Il calcio e la scaramanzia, un po’ di fortuna per vincere

Riti, gesti, amuleti e preghiere. Ogni giocatore vive in maniera particolare il suo pre-partita, tra le tante emozioni e l’adrenalina che sale prima di scendere in campo davanti a migliaia di tifosi.
Quanti sono i giocatori scaramantici? Tanti, alcuni dichiaratamente altri meno: un po’ di scaramanzia non guasta mai.

In Italia i casi di riti che si ripetono prima della partita sono molteplici, sia da parte dei calciatori sia da parte degli allenatori e, addirittura, dei presidenti.
Possiamo partire da Napoli, “patria” italiana della scaramanzia per antonomasia: nel tunnel che porta i calciatori dallo spogliatoio al campo, sul muro ci sono decine di immagini sacre, raffiguranti santi di ogni tipo. Alcuni tifosi napoletani tengono molto ai loro riti e alle loro credenze: l’anno scorso era vietato la parola “scudetto”, nonostante il club partenopeo fosse di poco alle spalle della prima in classifica.

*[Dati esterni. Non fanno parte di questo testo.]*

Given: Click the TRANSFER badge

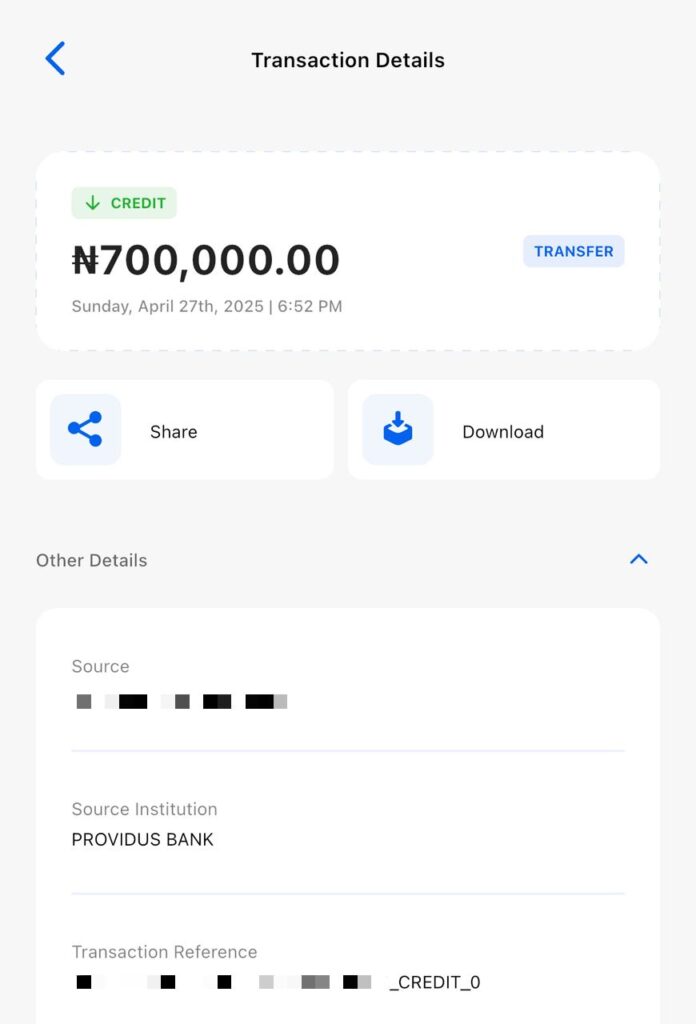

Ma certamente Napoli non è l’unica città dove la scaramanzia vuole la sua parte. A Cagliari, il presidente Cellino ha fatto eliminare la fila 17 dal nuovo (e ormai ex) stadio Is Arenas, creando la 16bis.
Se andiamo a Roma, invece, Daniele de Rossi è solito giocare con una manica lunga ed una corta: tutto è iniziato in una Domenica come tante altre. Un avversario tirò la maglia a De Rossi, strappandogli la manica: da lì in avanti “Capitan Futuro” fece una partita memorabile, decidendo di giocare ogni partita con una manica lunga ed una corta.

A livello di “singoli”, però, sono tantissimi i casi di scaramanzia: per quanto riguarda gli allenatori, molto scaramantico è Walter Mazzarri. Ogni volta che, sulla panchina del Napoli, toglieva la giacca restando in camicia, il Napoli andava in gol.

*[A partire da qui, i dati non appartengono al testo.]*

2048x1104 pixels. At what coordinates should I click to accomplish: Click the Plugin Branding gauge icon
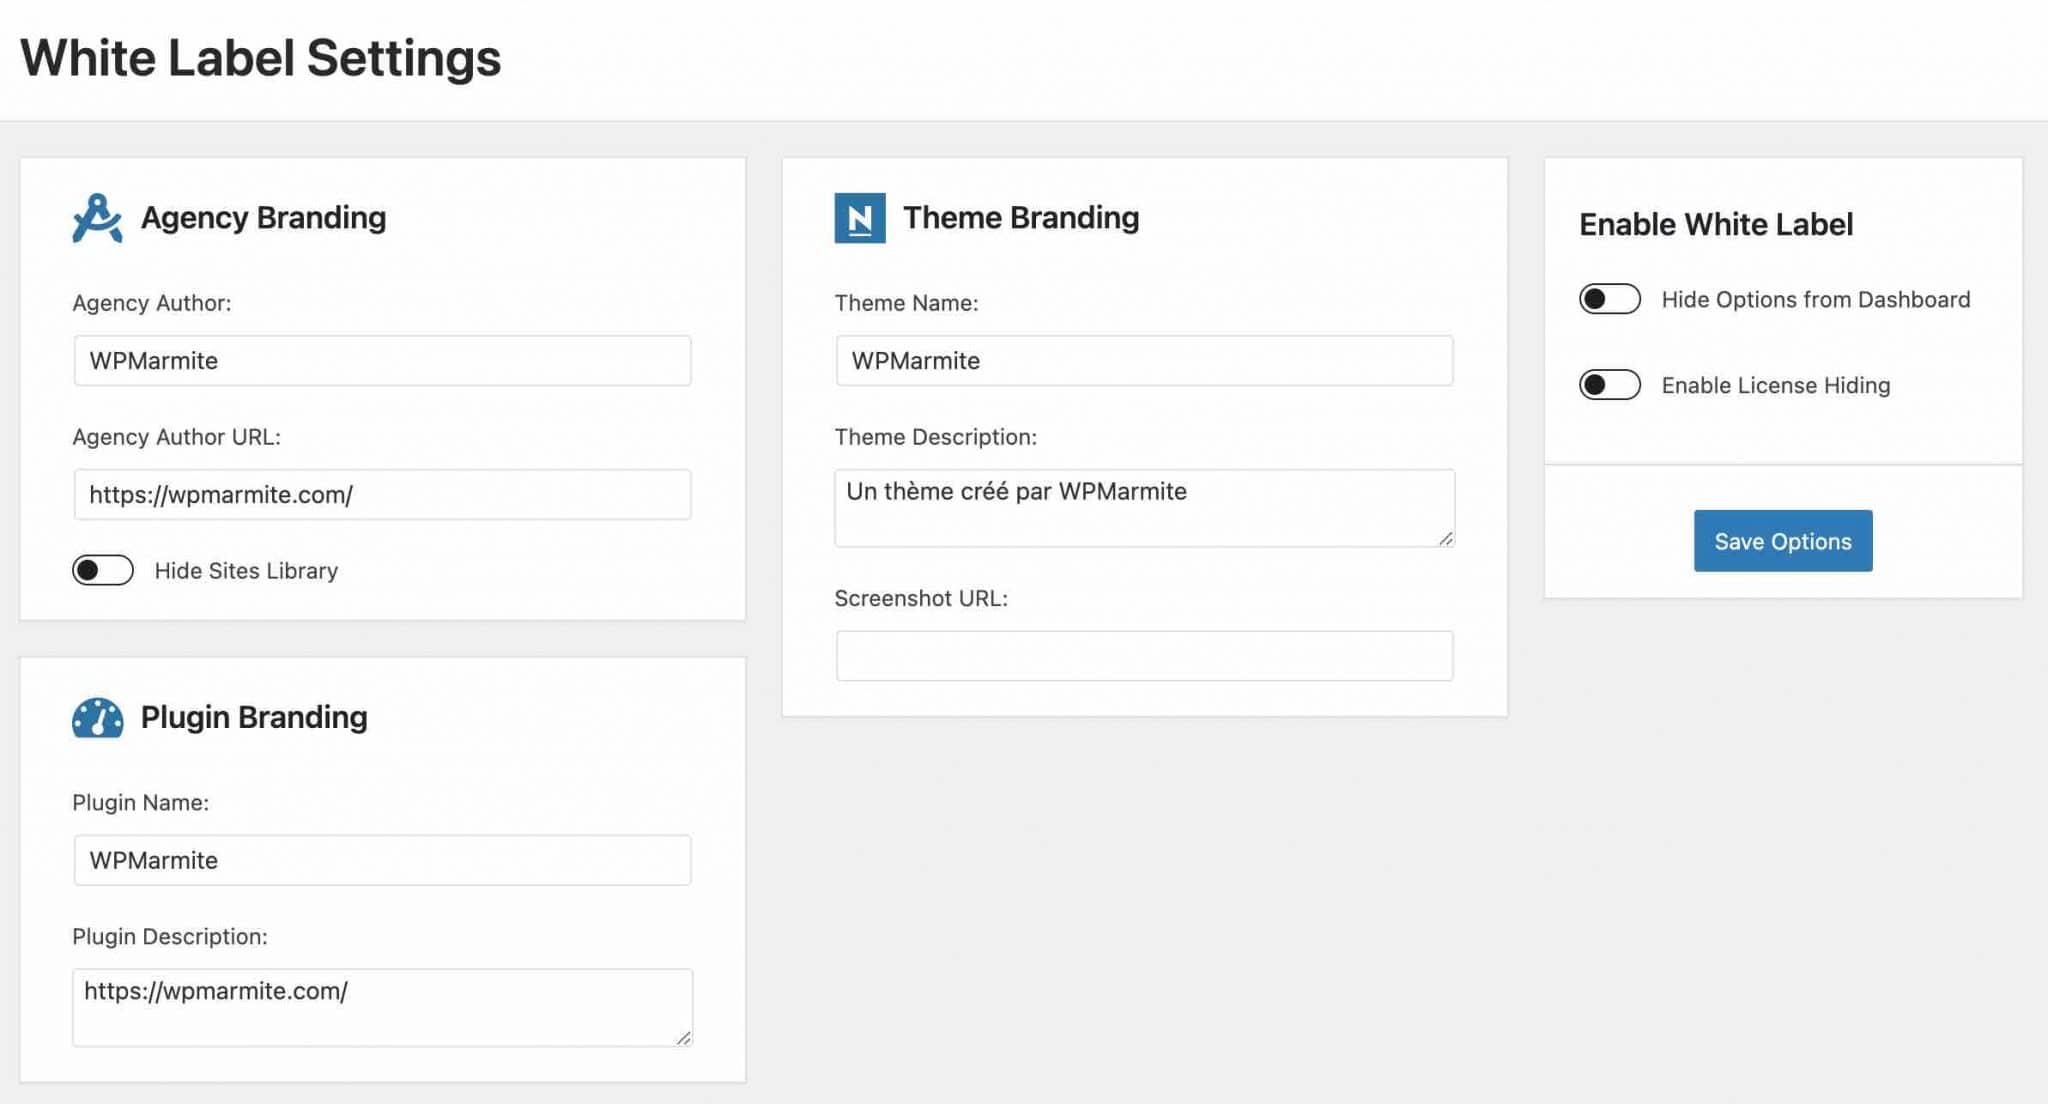pos(97,718)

Trapattoni, ex CT della nazionale, versò dell’acqua santa sul campo prima di una partita dell’Italia (finita male).
A proposito di cose sacre, sono tantissimi i giocatori che prima di entrare in campo fanno il segno della croce baciando poi il campo, portando il braccio dalla bocca al terreno. Anche la religione ha la sua importanza nel calcio.

La scaramanzia non esiste? Andatelo a dire ad Adrian Mutu che giocava tutte le partite con le mutande al contrario. Oppure, andando indietro nel tempo, chiamate Tardelli e ditegli che giocare con dei santini nei parastinchi non serve a nulla: lui ci ha vinto un mondiale, da protagonista, nel 1982.

Oppure, restando un po’ indietro, provate a convincere Gigi Riva che un numero di maglia equivale all’altro: una volta lasciò la sua amata “11” per una partita. E si ruppe la gamba.

Magari, chiedendo a calciatori, allenatori e presidenti se credono alla scaramanzia ti risponderebbero di no. Ma direbbero anche che, nel dubbio, un rito ce lo hanno anche loro. E che è meglio non sfidare la fortuna mancandogli di rispetto: non prima di una partita.